Tuesday, June 1, 2010

a measurable day

half way done.

and all the way done.
since moving into this house the yard has been a huge undertaking. it's a typical rental house. the yard has been neglected for years. i'm no gardener, but a good friend is, and i come from a woman with a deep love for gardening and dirt. and i can feel it rising up in me. with sarah helping me along and mom cheering me on, i am slowly starting to enjoy it.

trimming these bushes in the 90 degree heat (plus humidity) was a joy. not because i loved doing it, but because it was measurable. i saw where i started and saw immediately the difference i was making. it felt SO GOOD to do it. measurable, done. it was amazing how fulfilled i felt today. like i had really accomplished something.

and i started to wonder why i don't feel like this most days.

oh how different i feel with mothering. often i can't see see the difference i make on a day to day basis. i wake up to the same whining. i mediate the same bickering. i correct the same disobedience. the laundry is never done, the kitchen never stays clean. i fall into bed at night to wake up and do it all over again the next day. i know deep in me that what i'm doing is making a difference, but i sure wish i could see it like i did in my bushes today.

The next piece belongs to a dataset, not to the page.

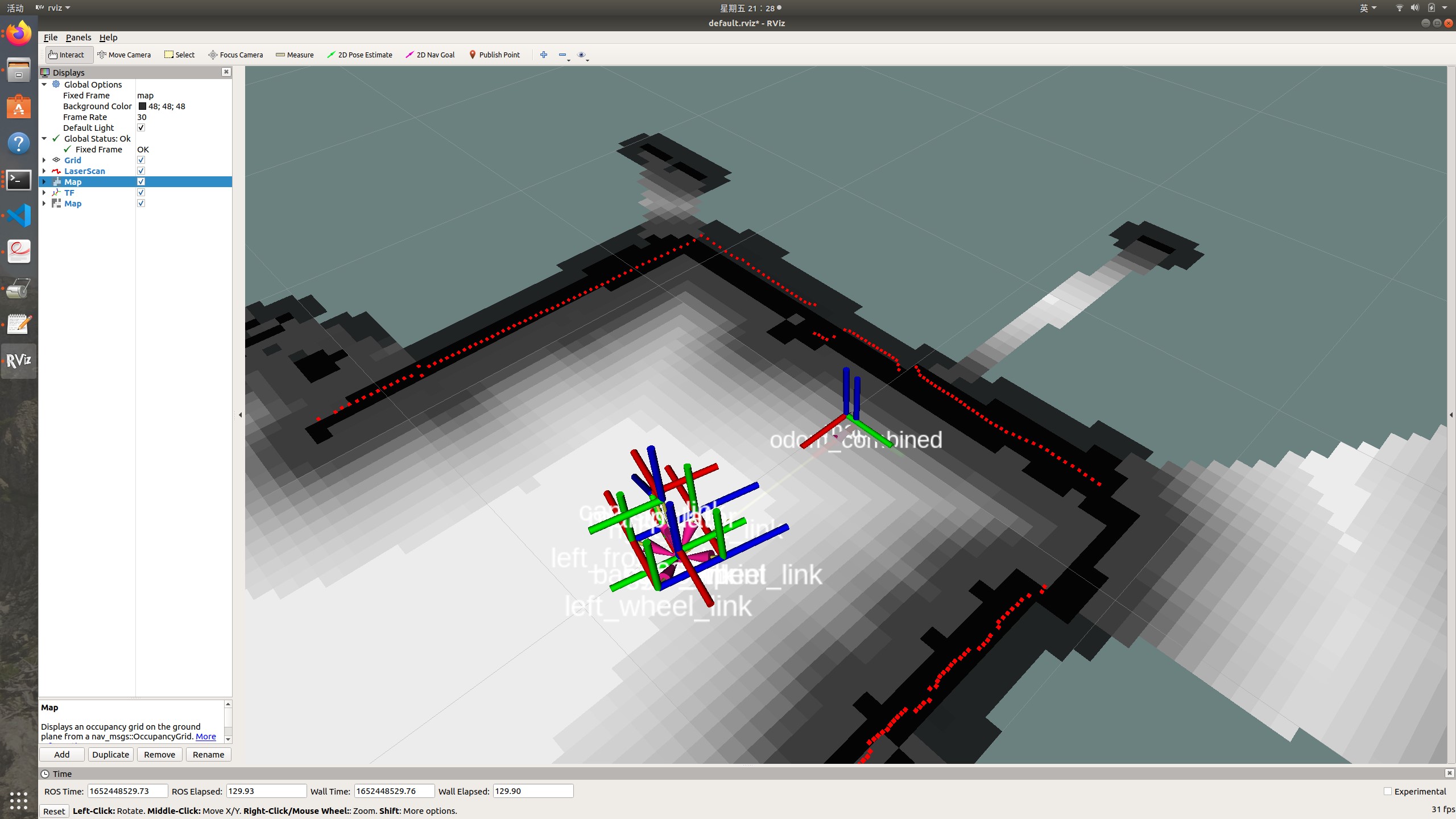Screen dimensions: 1456x819
Task: Activate the Focus Camera tool
Action: pyautogui.click(x=235, y=55)
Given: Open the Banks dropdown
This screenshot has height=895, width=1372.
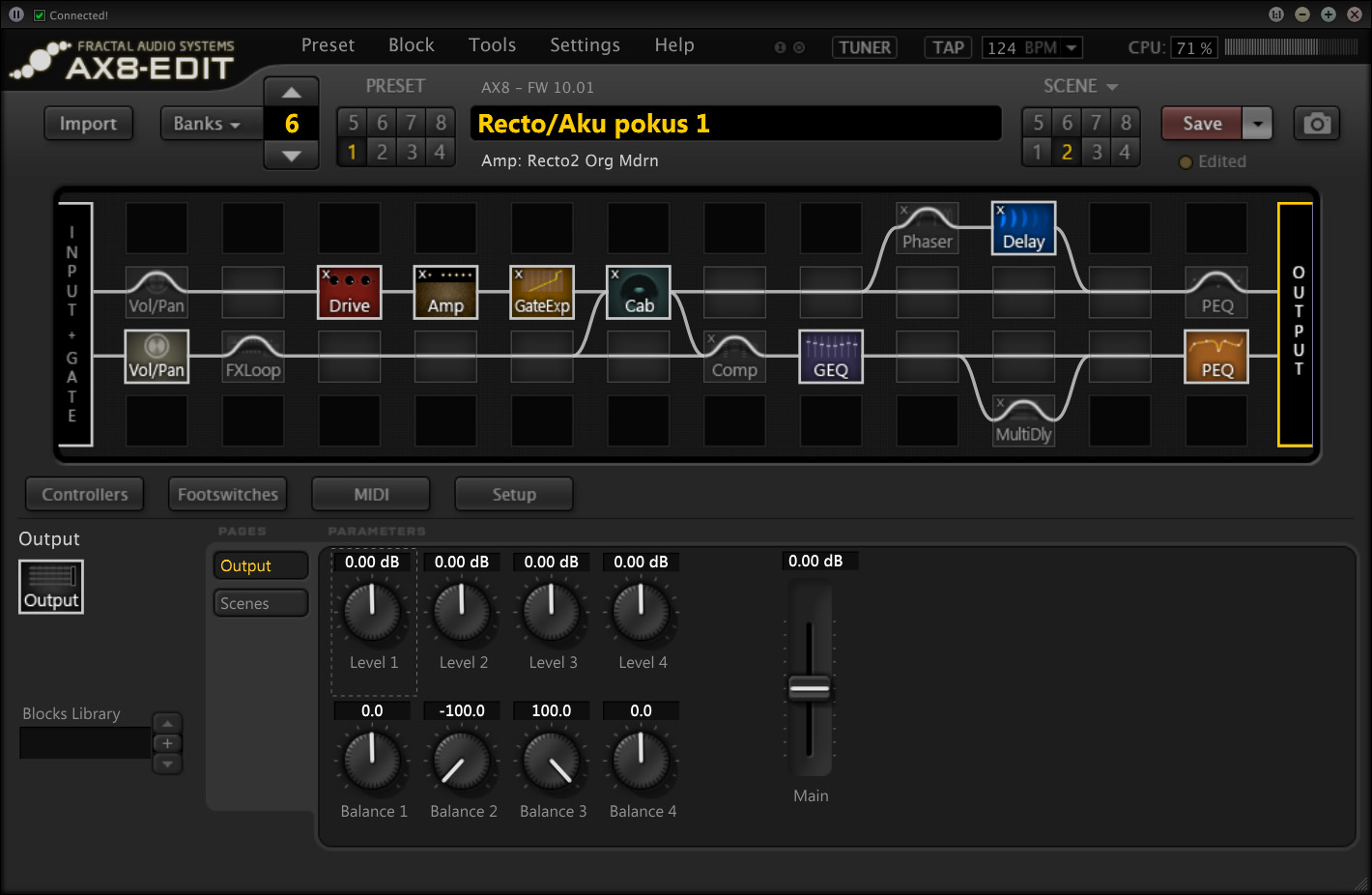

what i do with my kids is amazingly more significant and important. but i don't feel fulfilled most days. most days i feel defeated. i find myself longing for the bush analogy to burn on my heart. to look at my kids faces and know even if i can't see it, there is measurable progress. i am making a difference, although i can't see it as clearly as i did today in the yard.



oh yeah, and this is the other thing i did today.

4 comments:

Shana Stringer said...

I am so with you girl.

Christi said...

Yes. I am going to visualize tomorrow as that bush, and at the end of the day feel very fulfilled doing all the stuff that makes up raising a family.

A.L. Sonnichsen said...

I have to tell you, Gabe has that EXACT same shirt Isaiah's wearing. I can't believe it. Those boys are separated twins, born a year apart and from two different mothers!! (Or maybe we just have the same taste in clothes.)

Heather said...

Okay how do you capture the feelings so perfectly?!!!

And is Isaiah like 12 already? Wow Natalie, such a beautiful family, and such a beautiful life!